» Extracted data entries

- - - - - - -

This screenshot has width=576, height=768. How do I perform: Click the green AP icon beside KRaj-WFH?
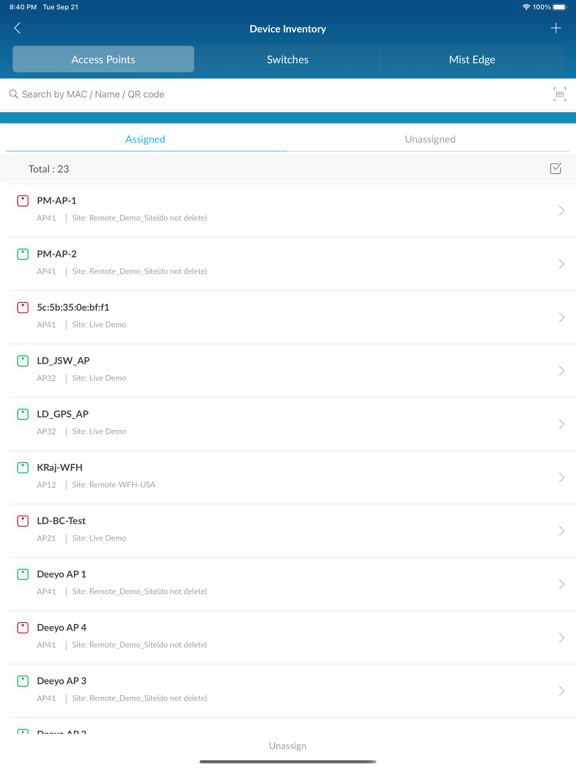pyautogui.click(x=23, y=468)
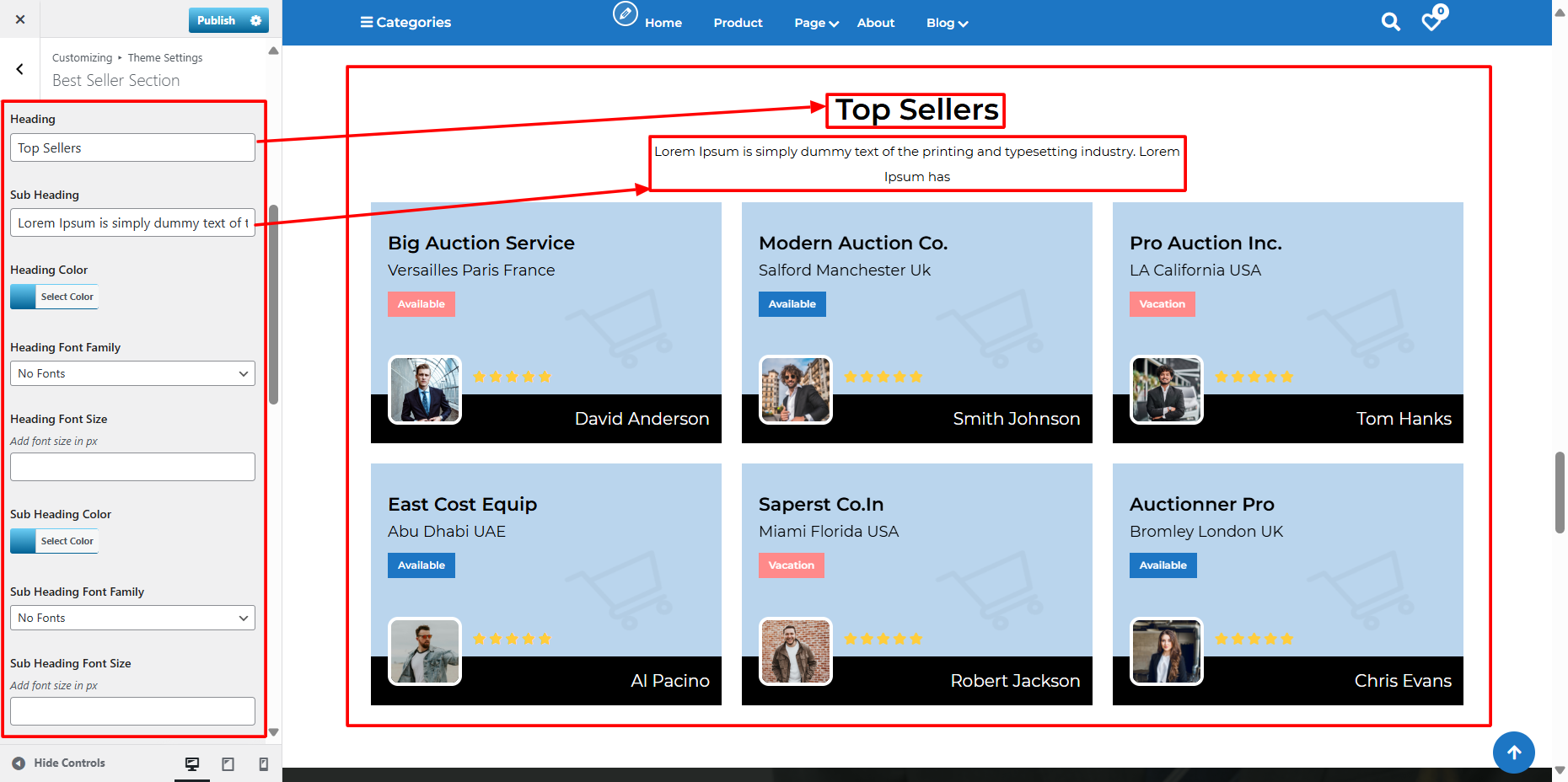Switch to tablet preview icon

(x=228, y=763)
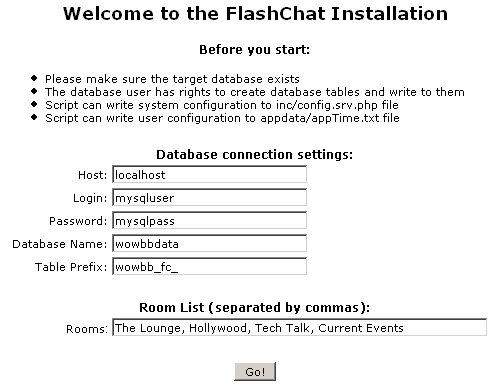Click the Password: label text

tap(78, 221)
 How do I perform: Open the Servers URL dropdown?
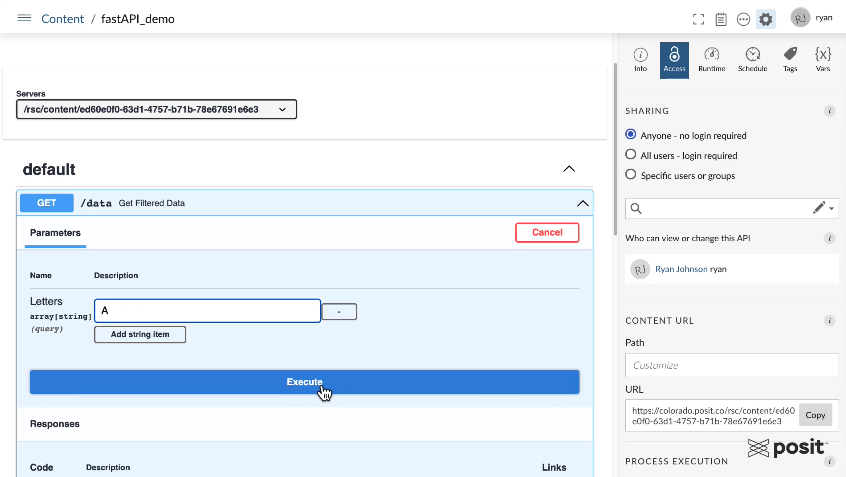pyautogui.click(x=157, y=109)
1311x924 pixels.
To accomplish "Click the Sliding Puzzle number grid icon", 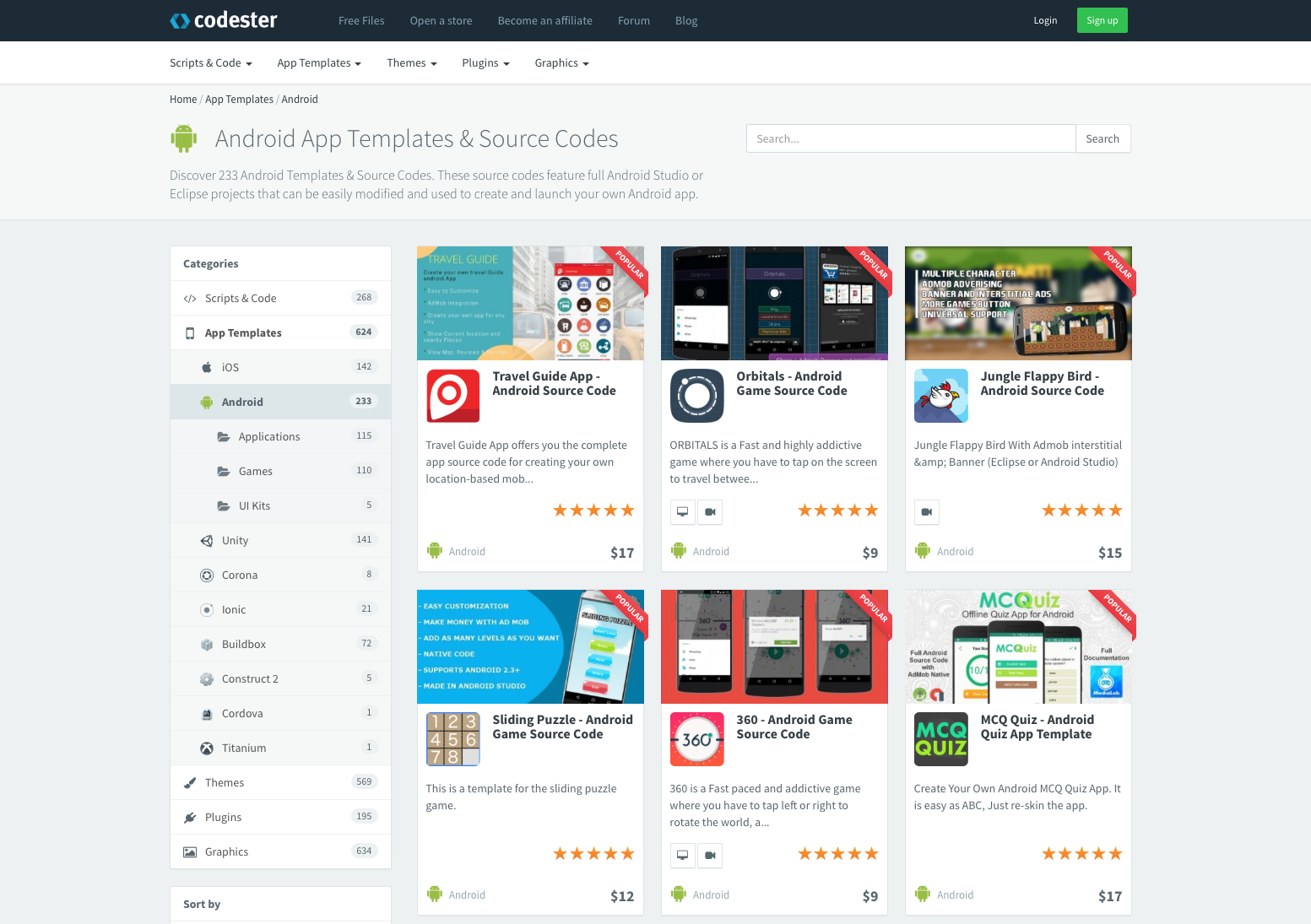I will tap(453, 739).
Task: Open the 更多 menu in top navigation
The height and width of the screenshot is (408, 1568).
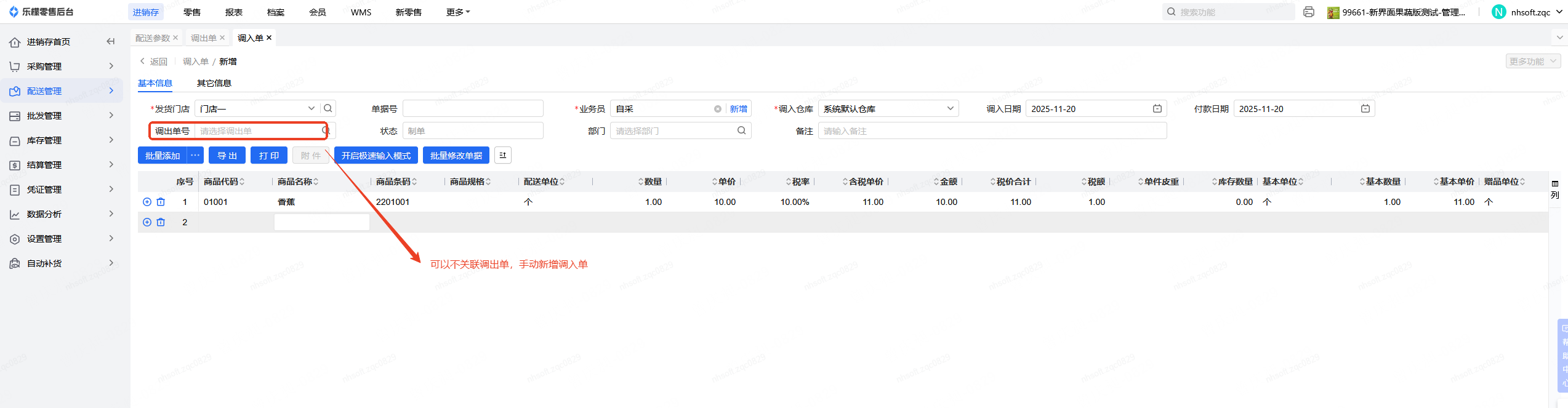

- - - - - - -

» Task brief
Leave out every picture and copy verbatim the lines running from the line containing "Task: Open the 更多 menu in top navigation" through the final line of the data.

» Completed task
Task: Open the 更多 menu in top navigation
The height and width of the screenshot is (408, 1568).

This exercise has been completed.